Reproduza fielmente a parte do trecho sobre Rita Lee que começa em "Aos 52 anos, Rita" e vai até "exclusiva à Folha.", incluindo essas palavras.

----- TRECHO SELECIONADO

Aos 52 anos, Rita Lee anda com pique de menina. A roqueira saiu da toca, arrastou o marido e produtor Roberto de Carvalho para o estúdio e juntos preparam um disco de canções e parcerias inéditas. Ao mesmo tempo, Rita observa reticente o oba-oba da imprensa internacional com Os Mutantes, grupo de que ela fez parte na década de 60 e 70 e que hoje virou cult nos Estados Unidos. "Não aguento mais ouvir falar de Mutantes", declarou durante entrevista exclusiva à Folha.
Rita também soltou o verbo contra o grupo Tutti Frutti, que acompanhou-a durante um bom tempo e foi responsável por uma das melhores fases de sua carreira. Elogiou Rita Cadillac, "a única bunda inteligente do país", com quem gravou uma participação especial no disco "Rita Canta Rita", e disse estar pronta para interpretar Evita Perón no filme "Olga del Volga", dirigido por Patrício Bisso.

----------
----- DADOS FORNECIDOS

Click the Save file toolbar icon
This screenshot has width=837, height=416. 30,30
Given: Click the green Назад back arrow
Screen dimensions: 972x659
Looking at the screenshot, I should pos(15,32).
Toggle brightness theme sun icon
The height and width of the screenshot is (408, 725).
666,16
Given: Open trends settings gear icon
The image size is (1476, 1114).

----------
----- DADOS FORNECIDOS

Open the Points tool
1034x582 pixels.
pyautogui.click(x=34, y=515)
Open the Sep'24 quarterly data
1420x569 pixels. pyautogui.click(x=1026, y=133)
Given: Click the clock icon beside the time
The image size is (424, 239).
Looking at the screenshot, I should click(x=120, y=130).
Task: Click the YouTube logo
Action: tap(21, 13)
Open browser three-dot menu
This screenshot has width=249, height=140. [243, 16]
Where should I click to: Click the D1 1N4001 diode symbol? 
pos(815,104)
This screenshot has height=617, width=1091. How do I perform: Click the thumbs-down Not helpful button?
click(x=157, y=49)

----------
----- DADOS FORNECIDOS

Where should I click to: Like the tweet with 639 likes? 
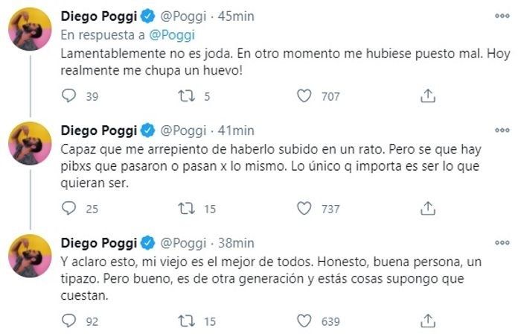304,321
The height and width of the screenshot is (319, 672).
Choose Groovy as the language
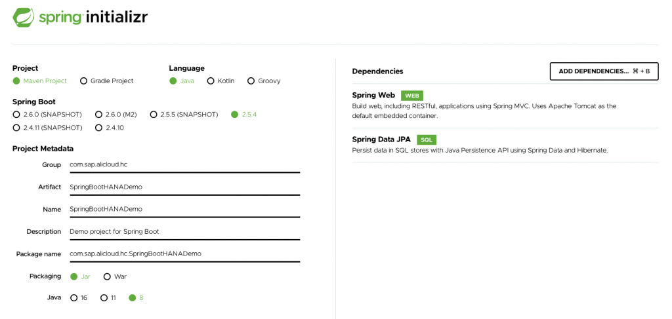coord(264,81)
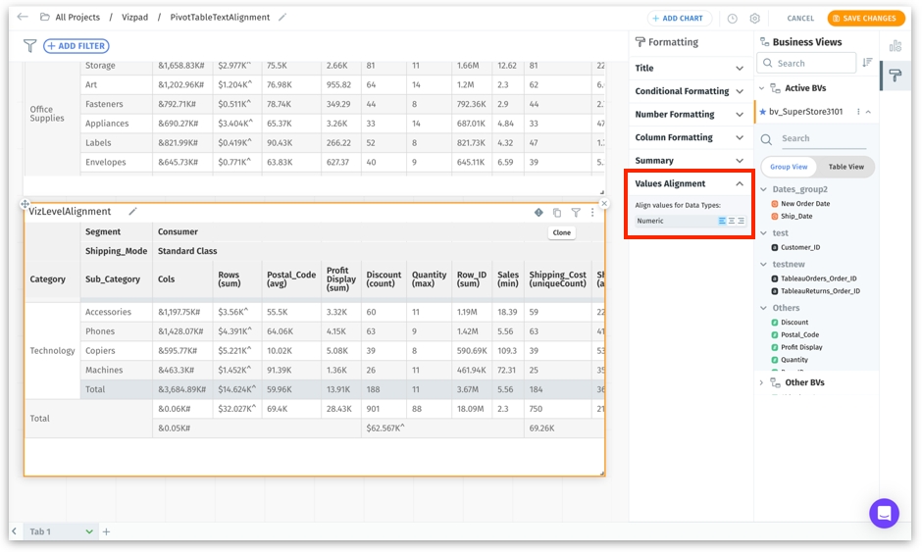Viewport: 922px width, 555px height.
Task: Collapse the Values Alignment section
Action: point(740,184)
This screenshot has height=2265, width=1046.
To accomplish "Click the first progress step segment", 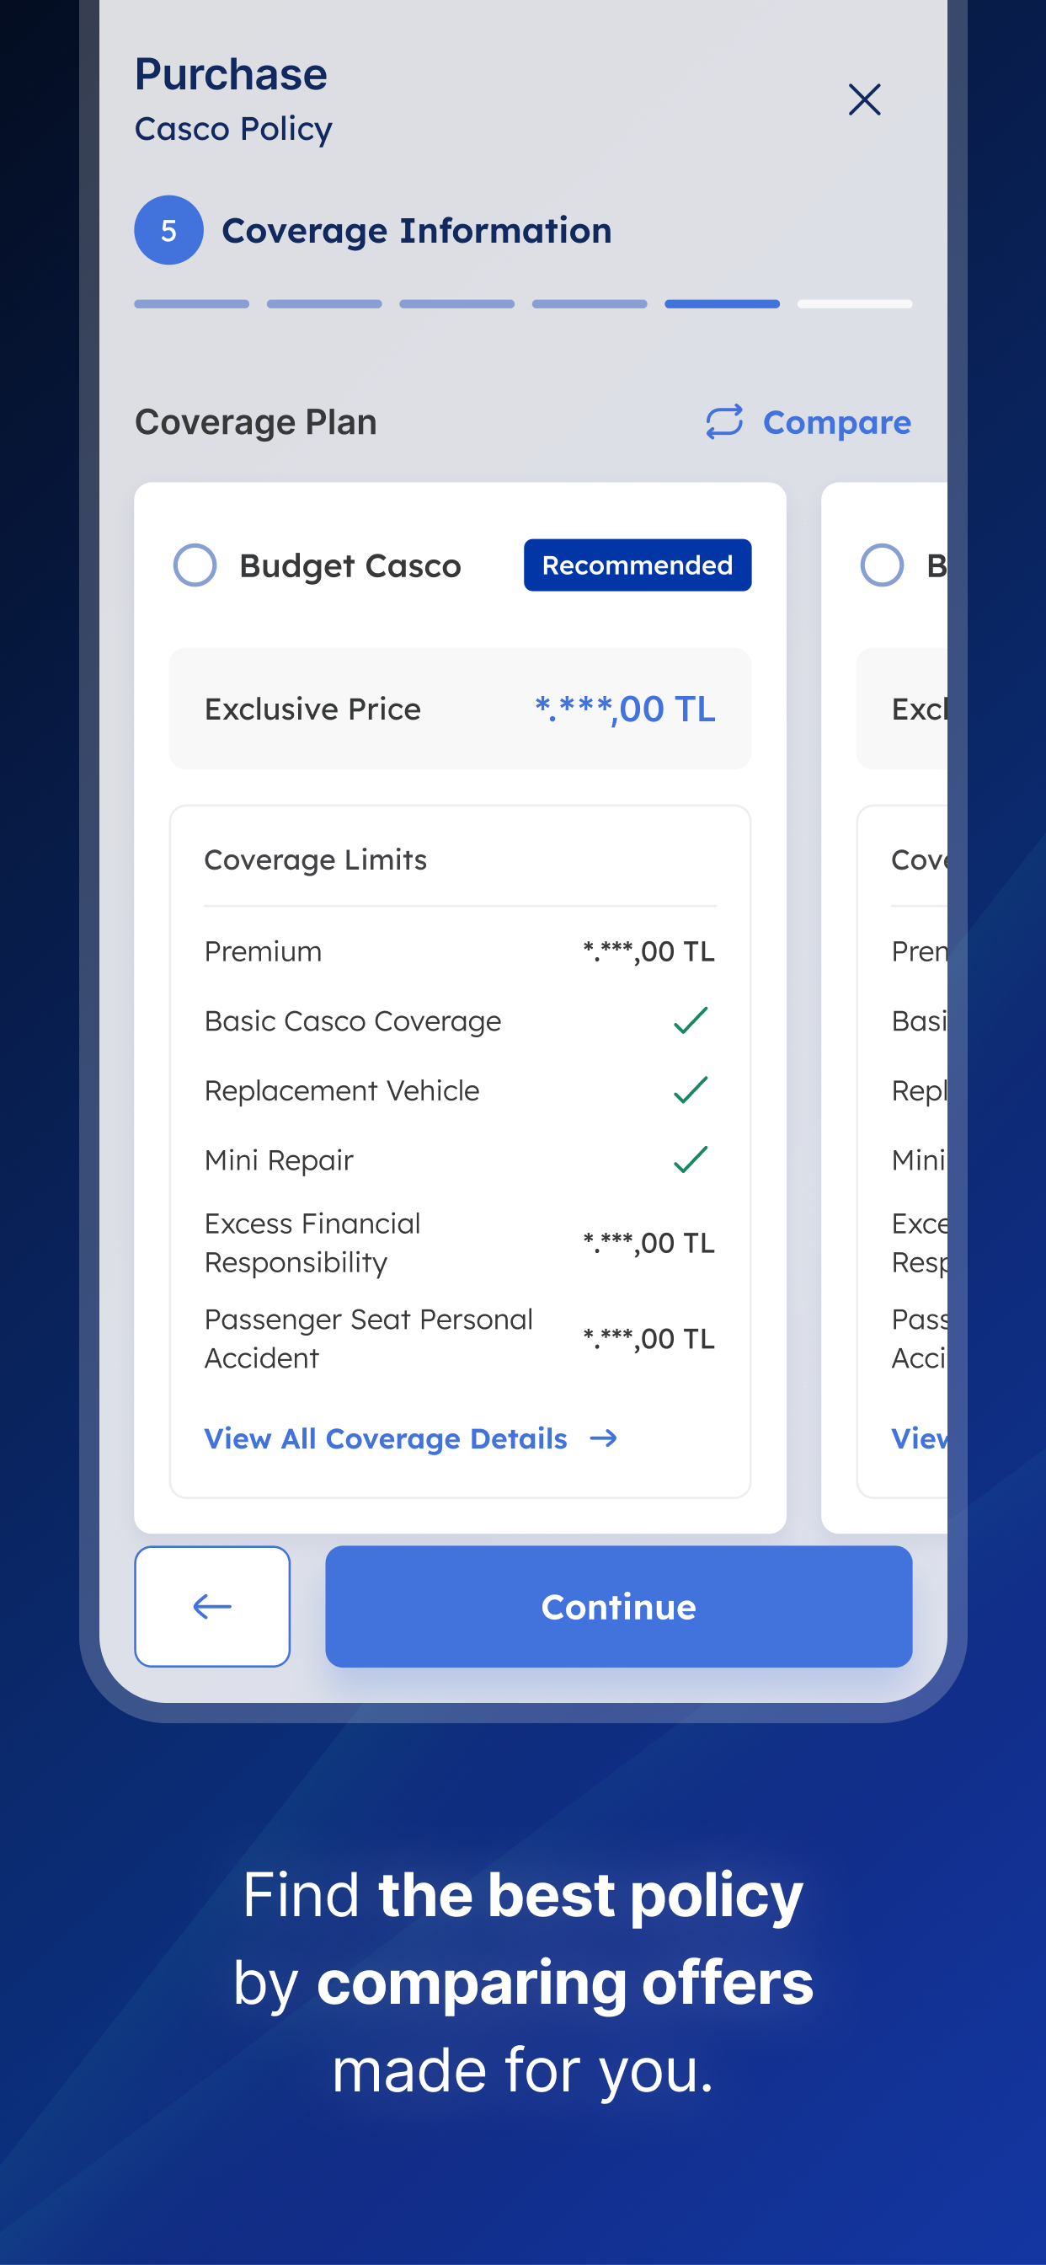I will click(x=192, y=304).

----------

## RESPOSTA COMPLETA
Aos 52 anos, Rita Lee anda com pique de menina. A roqueira saiu da toca, arrastou o marido e produtor Roberto de Carvalho para o estúdio e juntos preparam um disco de canções e parcerias inéditas. Ao mesmo tempo, Rita observa reticente o oba-oba da imprensa internacional com Os Mutantes, grupo de que ela fez parte na década de 60 e 70 e que hoje virou cult nos Estados Unidos. "Não aguento mais ouvir falar de Mutantes", declarou durante entrevista exclusiva à Folha.